# [Dataset items]
☆ ☆ ☆ ☆
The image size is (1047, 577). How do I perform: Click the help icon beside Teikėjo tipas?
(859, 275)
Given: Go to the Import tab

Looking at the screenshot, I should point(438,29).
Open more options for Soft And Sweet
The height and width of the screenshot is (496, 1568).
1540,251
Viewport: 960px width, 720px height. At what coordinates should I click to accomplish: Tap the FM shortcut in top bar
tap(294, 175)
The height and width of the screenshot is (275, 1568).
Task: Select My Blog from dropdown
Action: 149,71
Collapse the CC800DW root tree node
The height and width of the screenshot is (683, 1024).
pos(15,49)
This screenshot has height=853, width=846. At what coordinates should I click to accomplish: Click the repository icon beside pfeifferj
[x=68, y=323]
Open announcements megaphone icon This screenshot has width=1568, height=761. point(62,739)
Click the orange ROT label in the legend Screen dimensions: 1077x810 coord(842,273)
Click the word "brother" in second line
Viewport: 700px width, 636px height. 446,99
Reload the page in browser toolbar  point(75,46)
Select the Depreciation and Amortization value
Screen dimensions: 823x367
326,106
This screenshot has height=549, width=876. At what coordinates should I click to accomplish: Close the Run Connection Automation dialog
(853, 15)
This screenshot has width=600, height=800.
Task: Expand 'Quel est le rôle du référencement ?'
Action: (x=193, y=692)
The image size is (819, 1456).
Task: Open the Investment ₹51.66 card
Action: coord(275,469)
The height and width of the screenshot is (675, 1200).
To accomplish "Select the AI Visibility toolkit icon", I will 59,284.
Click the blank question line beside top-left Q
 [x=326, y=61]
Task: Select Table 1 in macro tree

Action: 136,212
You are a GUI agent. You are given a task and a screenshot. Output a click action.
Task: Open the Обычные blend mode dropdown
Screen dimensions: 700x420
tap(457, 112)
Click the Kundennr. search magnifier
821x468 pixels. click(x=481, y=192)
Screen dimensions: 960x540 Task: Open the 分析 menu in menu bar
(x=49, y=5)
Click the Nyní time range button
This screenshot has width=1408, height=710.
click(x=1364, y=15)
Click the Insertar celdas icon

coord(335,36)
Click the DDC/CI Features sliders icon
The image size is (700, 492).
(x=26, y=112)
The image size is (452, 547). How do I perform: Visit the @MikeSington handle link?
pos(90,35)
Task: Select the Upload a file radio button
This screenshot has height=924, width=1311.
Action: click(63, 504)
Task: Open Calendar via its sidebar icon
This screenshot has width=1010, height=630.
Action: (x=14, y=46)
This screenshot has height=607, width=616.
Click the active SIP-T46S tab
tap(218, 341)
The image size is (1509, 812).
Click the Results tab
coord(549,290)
☆ ☆ ☆ ☆
# [ABOUT THIS EXERCISE]
Nothing may be dropped or altered. Copy every line above.

# [TASK OUTPUT]
The image size is (1047, 577). How do I perform: Click the help icon beside Teikėjo tipas?
(859, 275)
Given: Go to the Import tab

Looking at the screenshot, I should point(438,29).
Open more options for Soft And Sweet
The height and width of the screenshot is (496, 1568).
1540,251
Viewport: 960px width, 720px height. At what coordinates should I click to accomplish: Tap the FM shortcut in top bar
tap(294, 175)
The height and width of the screenshot is (275, 1568).
Task: Select My Blog from dropdown
Action: 149,71
Collapse the CC800DW root tree node
The height and width of the screenshot is (683, 1024).
pos(15,49)
This screenshot has height=853, width=846. At what coordinates should I click to accomplish: Click the repository icon beside pfeifferj
[x=68, y=323]
Open announcements megaphone icon This screenshot has width=1568, height=761. point(62,739)
Click the orange ROT label in the legend Screen dimensions: 1077x810 coord(842,273)
Click the word "brother" in second line
Viewport: 700px width, 636px height. 446,99
Reload the page in browser toolbar  point(75,46)
Select the Depreciation and Amortization value
Screen dimensions: 823x367
326,106
This screenshot has height=549, width=876. At what coordinates should I click to accomplish: Close the Run Connection Automation dialog
(853, 15)
This screenshot has width=600, height=800.
Task: Expand 'Quel est le rôle du référencement ?'
Action: (x=193, y=692)
The image size is (819, 1456).
Task: Open the Investment ₹51.66 card
Action: coord(275,469)
The height and width of the screenshot is (675, 1200).
To accomplish "Select the AI Visibility toolkit icon", I will 59,284.
Click the blank question line beside top-left Q
 [x=326, y=61]
Task: Select Table 1 in macro tree

Action: 136,212
You are a GUI agent. You are given a task and a screenshot. Output a click action.
Task: Open the Обычные blend mode dropdown
Screen dimensions: 700x420
tap(457, 112)
Click the Kundennr. search magnifier
821x468 pixels. click(x=481, y=192)
Screen dimensions: 960x540 Task: Open the 分析 menu in menu bar
(x=49, y=5)
Click the Nyní time range button
This screenshot has width=1408, height=710.
click(x=1364, y=15)
Click the Insertar celdas icon

coord(335,36)
Click the DDC/CI Features sliders icon
The image size is (700, 492).
(x=26, y=112)
The image size is (452, 547). How do I perform: Visit the @MikeSington handle link?
pos(90,35)
Task: Select the Upload a file radio button
This screenshot has height=924, width=1311.
Action: click(63, 504)
Task: Open Calendar via its sidebar icon
This screenshot has width=1010, height=630.
Action: (x=14, y=46)
This screenshot has height=607, width=616.
Click the active SIP-T46S tab
tap(218, 341)
The image size is (1509, 812).
Click the Results tab
coord(549,290)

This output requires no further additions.